WORK TO BE COMPLETED:
From the lines below, pick out each one that contains the string "Where" and copy it in full.

▼

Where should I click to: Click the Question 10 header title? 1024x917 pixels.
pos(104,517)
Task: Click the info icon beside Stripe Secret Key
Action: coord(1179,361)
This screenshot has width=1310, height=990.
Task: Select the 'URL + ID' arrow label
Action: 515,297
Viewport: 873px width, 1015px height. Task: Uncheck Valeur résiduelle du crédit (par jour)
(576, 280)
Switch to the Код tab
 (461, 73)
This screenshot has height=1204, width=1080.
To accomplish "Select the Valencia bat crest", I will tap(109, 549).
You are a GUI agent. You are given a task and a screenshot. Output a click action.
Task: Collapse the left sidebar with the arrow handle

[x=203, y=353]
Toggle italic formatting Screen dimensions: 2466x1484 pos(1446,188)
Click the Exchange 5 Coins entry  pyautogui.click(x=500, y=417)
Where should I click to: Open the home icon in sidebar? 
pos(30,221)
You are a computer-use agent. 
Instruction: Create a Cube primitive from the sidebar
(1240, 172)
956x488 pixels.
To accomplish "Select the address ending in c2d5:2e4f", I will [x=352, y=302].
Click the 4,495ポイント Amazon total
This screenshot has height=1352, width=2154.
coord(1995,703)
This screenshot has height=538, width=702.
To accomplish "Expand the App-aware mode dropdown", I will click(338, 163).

▲

RESULT OF THE TASK:
Where should I click to: Click the Question 10 header title? 1024x917 pixels.
Where should I click to: Open the home icon in sidebar? 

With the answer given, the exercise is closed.